When auditors acknowledge the dismissal, they have strong incentives to perform thorough and conservative audit procedures to minimize the potential litigation and regulatory risks in the future. For example, income-increasing discretionary accounting choices can lead to future litigations from investors (St. Pierre and Andersen 1984) and, as a result, the discretionary accruals at year t-1 (i.e., the last year with the incumbent auditor) is expected to be negative.
In addition, Kwon and Kim (2010) and Sohn and Kim (2005) document that the discretionary accruals are also negative in year t-2. However, we expect the discretionary accruals in year t-2 to be less negative than those in year t-1 because the auditor will be dismissed in year t-1 if the auditor enforces conservative accounting choices (i.e., income-decreasing accruals) in year t-2 (i.e., two year before the auditor dismissal) and auditors try to lower discretionary accruals in year t-1 intentionally to minimize future risks. This last point is a unique prediction in this study.
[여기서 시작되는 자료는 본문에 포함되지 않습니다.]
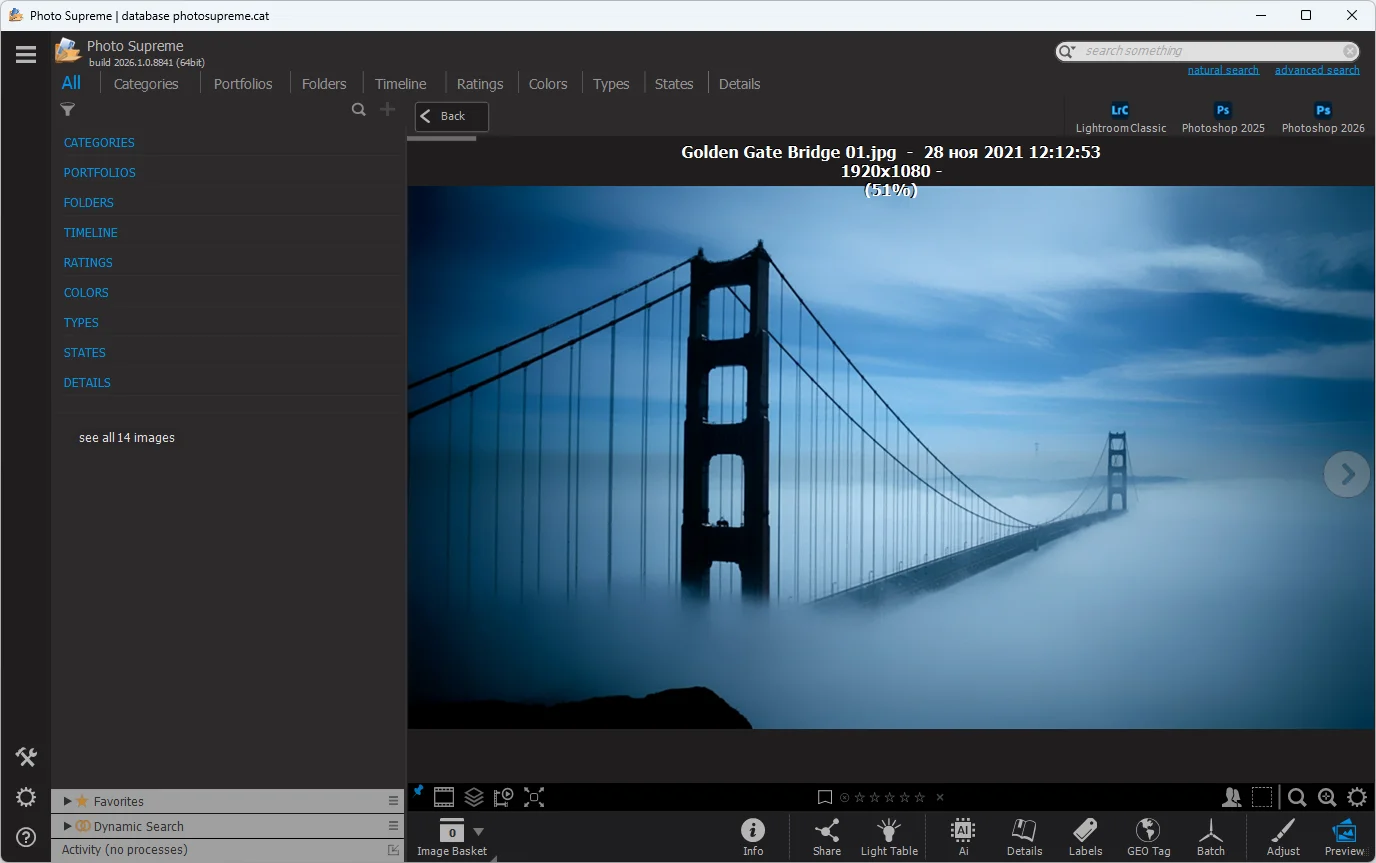Screen dimensions: 1376x863
Task: Open the Labels panel
Action: click(1085, 836)
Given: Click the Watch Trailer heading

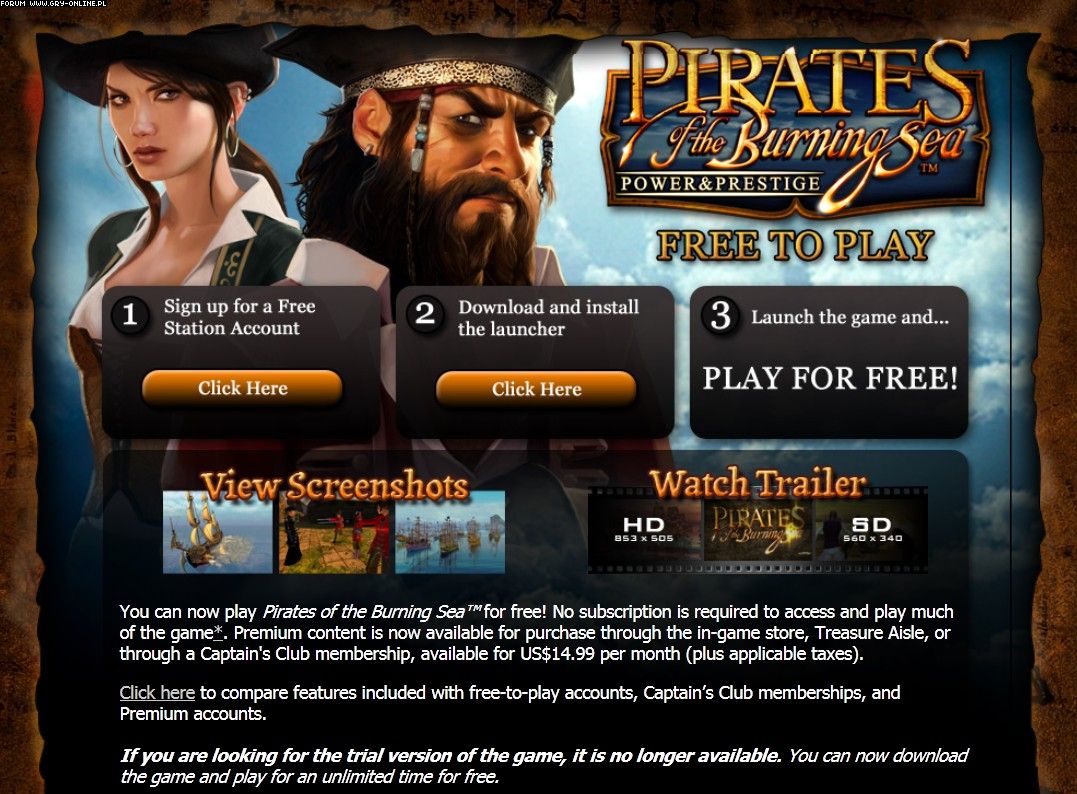Looking at the screenshot, I should pos(758,483).
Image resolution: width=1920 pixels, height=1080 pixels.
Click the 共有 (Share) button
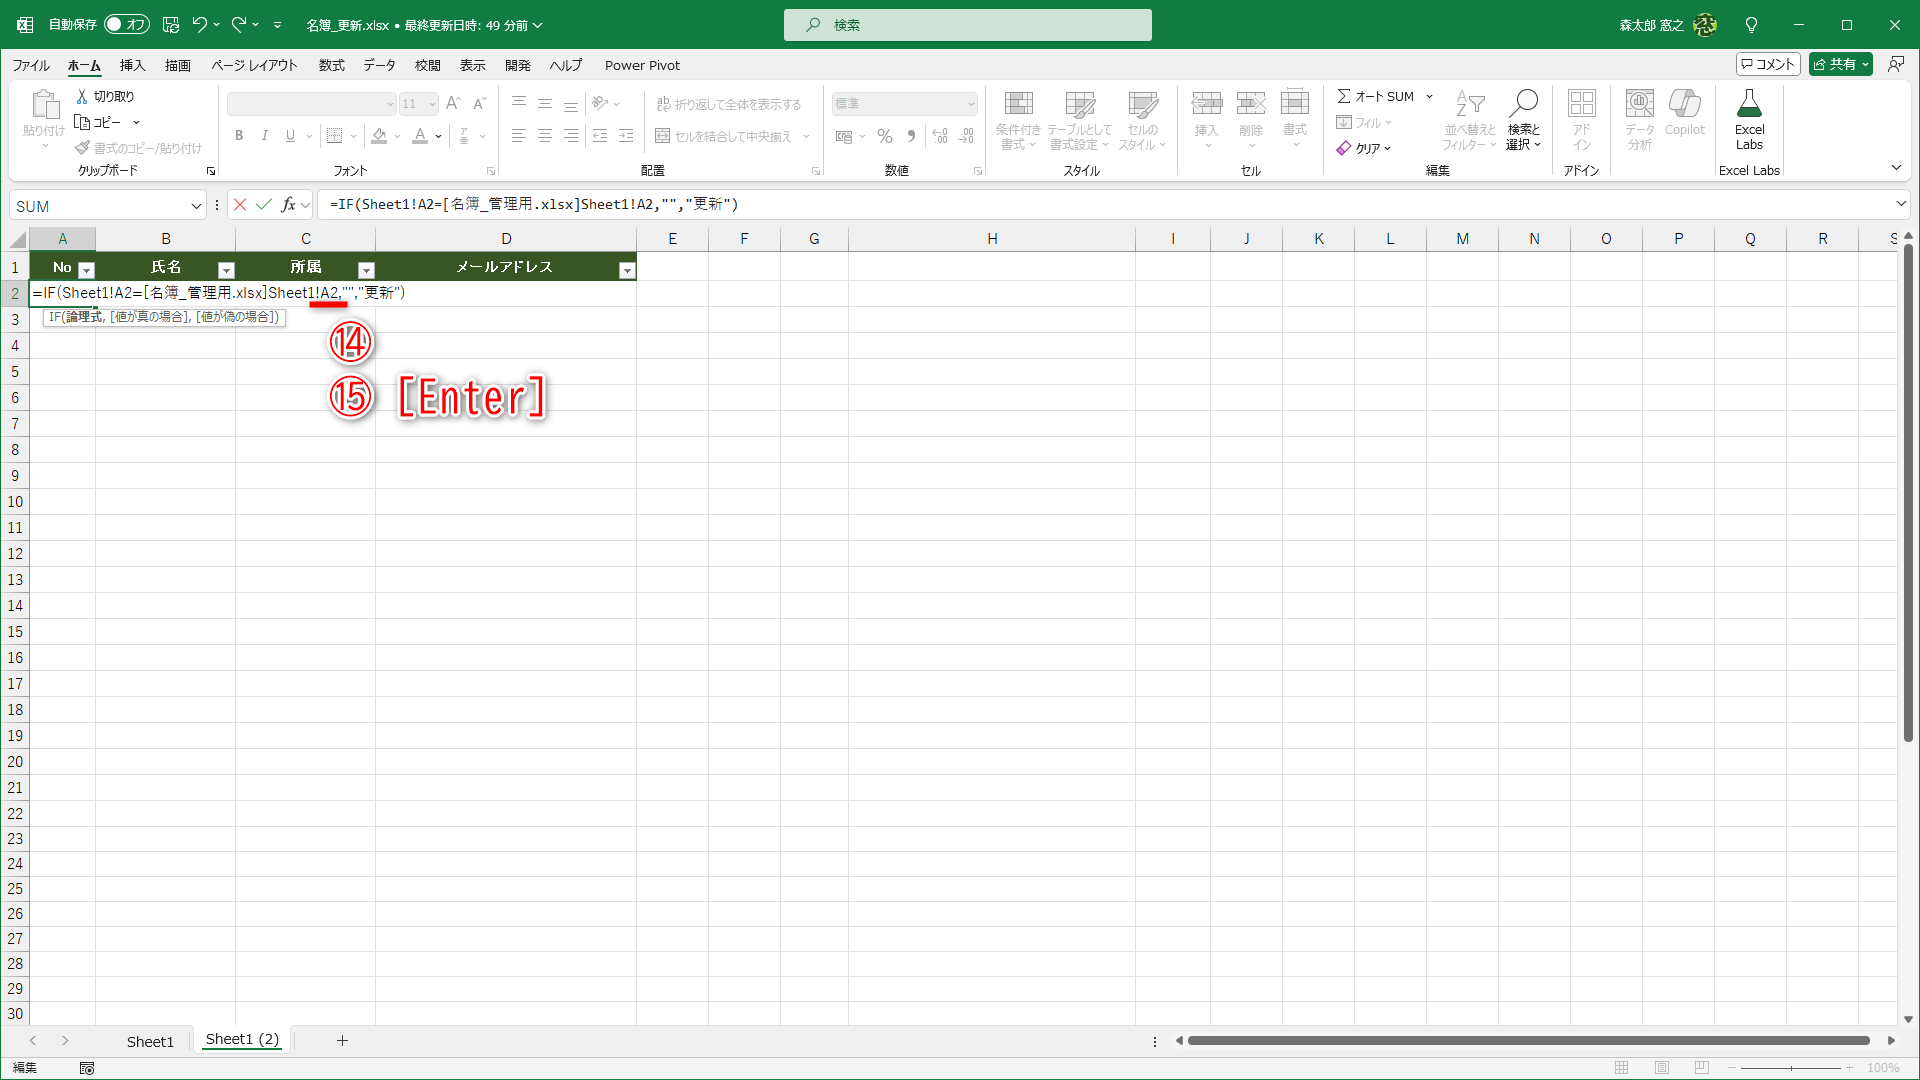pos(1839,63)
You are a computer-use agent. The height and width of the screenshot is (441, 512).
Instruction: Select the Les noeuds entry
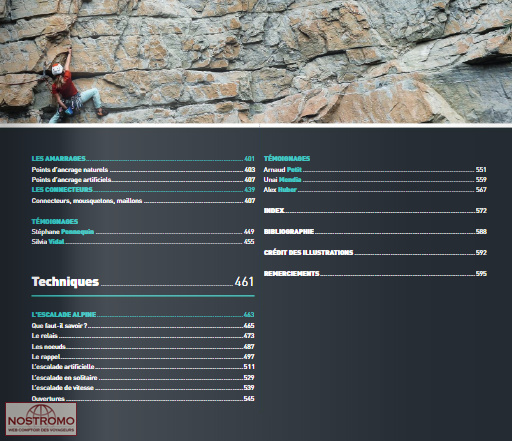[143, 347]
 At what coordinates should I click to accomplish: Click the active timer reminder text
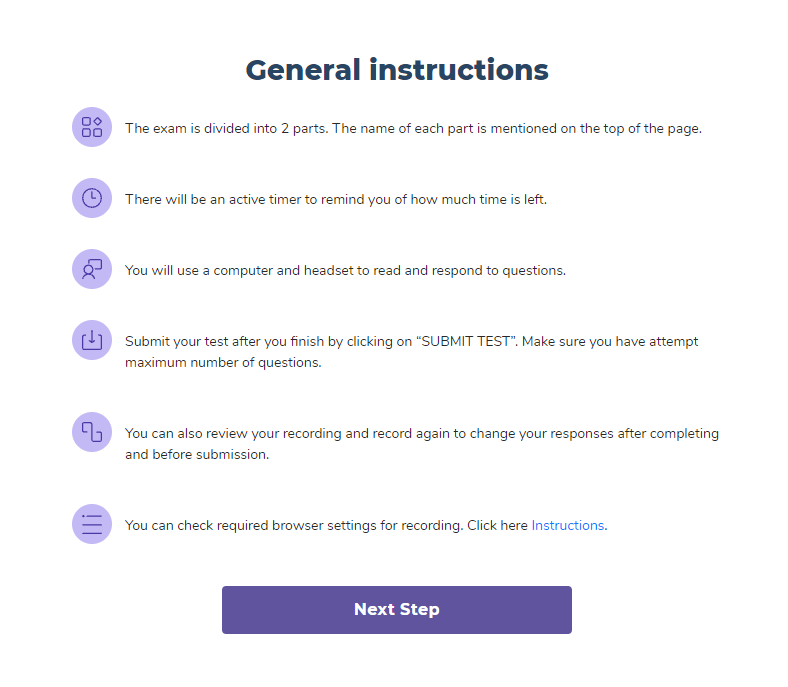click(335, 199)
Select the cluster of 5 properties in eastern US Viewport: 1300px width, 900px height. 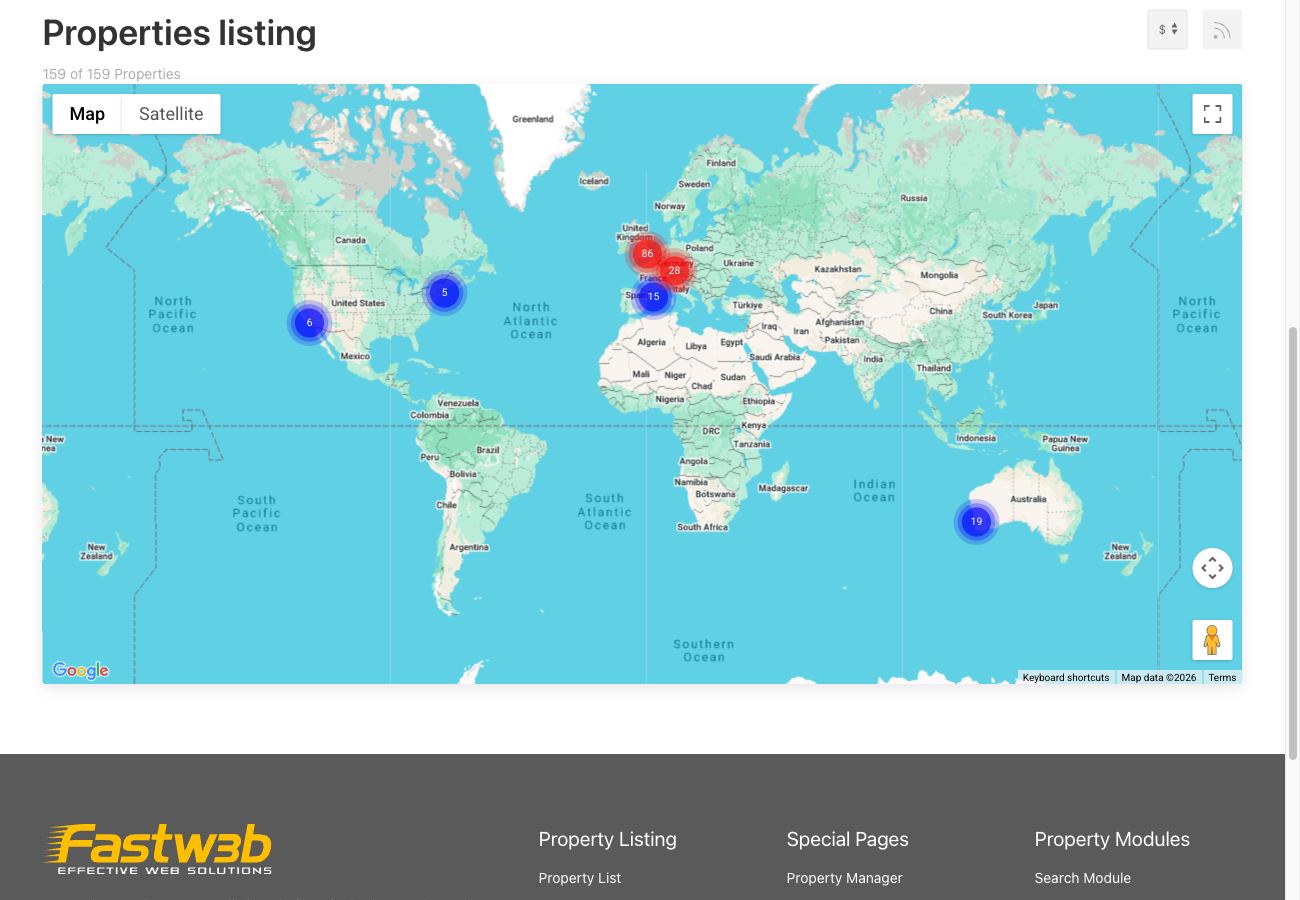(x=444, y=292)
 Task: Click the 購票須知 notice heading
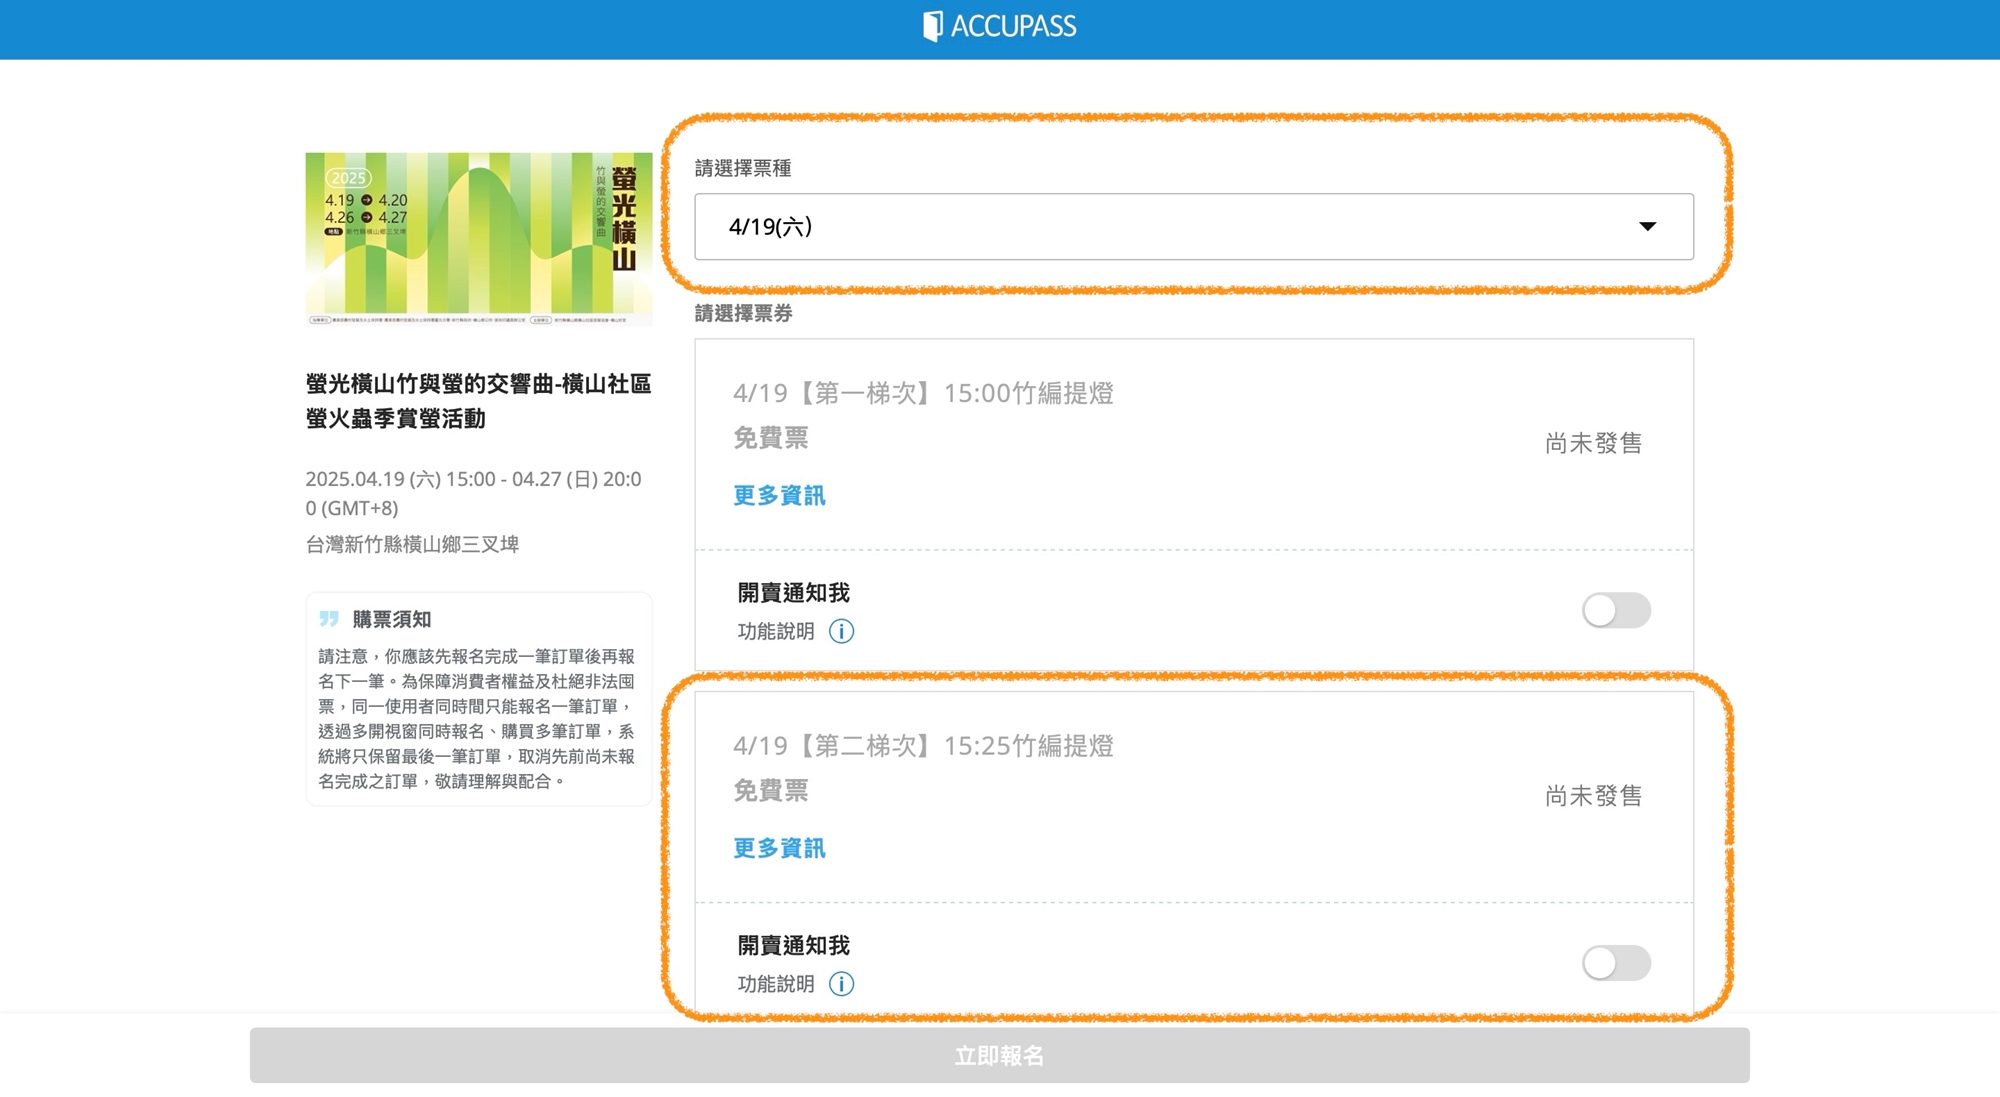click(392, 619)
In addition, this study investigates how the enforcement of mandatory auditor rotation policy in Korea from 2006 to 2009 influences this relation between the conservative audit approach and auditor change.
This study empirically examines these predictions using data collected over the period from 2002 to 2012. Among a total of 8,423 firm-year observations, 1,486 observations are the samples that experience auditor changes at the current year, while the remaining 6,937 observations do not experience the auditor change. To measure the level of conservative accounting treatments, we use performance-adjusted discretionary accruals measured by Kothari et al.’s (2005) method. The negative discretionary accruals proxies for the magnitude of conservative accounting treatments.
The empirical findings support our predictions. The level of discretionary accruals is significantly negative in year t-1. The slightly different results from those in Sohn and Kim (2005) appears to be their failure to address measurement errors in the estimation of discretionary accruals. In addition, we find that this phenomenon does not exist during the 2006-2009 period for the firms that were required to switch auditors after 6 years of continuous auditor tenure.
These findings provide various interesting information to regulators, practitioners, and academics. Although Korea introduced three-year mandatory auditor retention and six-year mandatory auditor rotation policies to promote auditor independence and to improve audit quality, the effect of these regulations is still in debate. High auditor independence and high audit quality are difficult to achieve. One possible way to resolve this issue could be the enhancement of the role of independent audit committee.